Products such as Sametime and Reuters Messaging include
functionality that is designed to meet the security and regulatory
compliance needs of financial services firms. In addition, the
three top suppliers of consumer IM products - America Online,
Microsoft and Yahoo! - all announced versions of their software
aimed at corporate users last autumn.
Reuters Messaging is among the first IM products, of either
commercial or consumer grade, based on the Internet Engineering
Task Force's (IETF) Session Initiation Protocol (SIP) messaging
standard. Products written using SIP will allow end users to speak
with one another across different platforms.
Lotus' Sametime does not use native SIP code, but instead uses a
SIP gateway device that does not allow streaming video or
conferencing. Dies said the SIP standard, which was being devised
by the SIP Working Group of the IETF, will soon be robust enough to
allow streaming video or conferencing natively.
Wells Fargo last year rolled out a set of Web chat and
collaboration tools for its customers. Jim Smith, senior vice
president of consumer Internet products, said Wells Fargo is
considering the purchase of an enterprise-class IM product to
support one-to-one communications internally and with its
customers.
Jim Lenz, senior vice-president and co-manager of trading at
Reuters-owned brokerage Bridge Trading, said it began beta-testing
Reuters Messaging last summer as part of an effort to cut down on
the use of unauthorised IM tools internally and at the banks and
clearing houses with which it does business.

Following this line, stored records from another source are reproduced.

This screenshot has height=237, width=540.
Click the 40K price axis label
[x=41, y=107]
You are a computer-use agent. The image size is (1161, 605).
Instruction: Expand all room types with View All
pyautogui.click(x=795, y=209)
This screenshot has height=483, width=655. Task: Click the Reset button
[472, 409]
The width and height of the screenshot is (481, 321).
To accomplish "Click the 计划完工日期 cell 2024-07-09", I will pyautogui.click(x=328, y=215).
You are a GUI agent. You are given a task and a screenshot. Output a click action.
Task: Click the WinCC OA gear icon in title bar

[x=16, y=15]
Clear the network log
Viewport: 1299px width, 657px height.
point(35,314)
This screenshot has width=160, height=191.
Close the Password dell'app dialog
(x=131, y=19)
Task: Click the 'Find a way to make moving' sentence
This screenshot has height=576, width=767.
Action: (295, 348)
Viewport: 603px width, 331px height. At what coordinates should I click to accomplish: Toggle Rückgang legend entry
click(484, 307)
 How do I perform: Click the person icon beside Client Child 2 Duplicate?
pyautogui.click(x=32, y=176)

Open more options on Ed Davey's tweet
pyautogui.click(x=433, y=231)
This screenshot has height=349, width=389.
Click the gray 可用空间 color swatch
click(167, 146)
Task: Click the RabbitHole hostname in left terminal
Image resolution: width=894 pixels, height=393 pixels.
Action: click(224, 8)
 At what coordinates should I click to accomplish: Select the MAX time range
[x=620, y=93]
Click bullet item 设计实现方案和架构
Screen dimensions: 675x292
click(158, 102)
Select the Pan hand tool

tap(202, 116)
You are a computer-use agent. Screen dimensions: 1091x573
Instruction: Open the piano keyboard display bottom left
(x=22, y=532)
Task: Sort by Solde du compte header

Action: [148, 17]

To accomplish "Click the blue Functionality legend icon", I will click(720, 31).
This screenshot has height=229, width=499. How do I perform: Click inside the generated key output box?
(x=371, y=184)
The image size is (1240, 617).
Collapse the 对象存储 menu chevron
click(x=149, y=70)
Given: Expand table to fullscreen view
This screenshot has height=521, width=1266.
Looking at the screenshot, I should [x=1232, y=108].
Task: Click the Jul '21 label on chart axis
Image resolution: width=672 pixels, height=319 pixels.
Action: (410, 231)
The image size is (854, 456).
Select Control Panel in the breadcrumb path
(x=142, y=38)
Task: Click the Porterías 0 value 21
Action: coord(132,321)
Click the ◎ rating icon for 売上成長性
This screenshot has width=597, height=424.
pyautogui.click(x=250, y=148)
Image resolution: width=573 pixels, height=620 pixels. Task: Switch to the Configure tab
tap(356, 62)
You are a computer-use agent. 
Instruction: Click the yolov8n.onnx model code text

"We heard from a lot of [users] that they needed something secure
because more and more people were using AOL or Yahoo! or something
that wasn't secure."
But the use of consumer-grade IM software remains widespread in
business environments, analysts said. A survey of financial
services firms last autumn by Osterman Research said that about
half of their end users were downloading more than one consumer IM
product for business purposes.
In October, seven top financial services firms formed the Financial
Services Instant Messaging Association (FIMA) to push vendors to
develop IM standards. But FIMA co-chairman Ursula Mills said she
did not expect the use of consumer-oriented services to stop
anytime soon.
"Many of the customers want to use the product of their choice,"
Mills said. "If that's AOL, Yahoo! or MSN Messenger, then that's
the product we want to use."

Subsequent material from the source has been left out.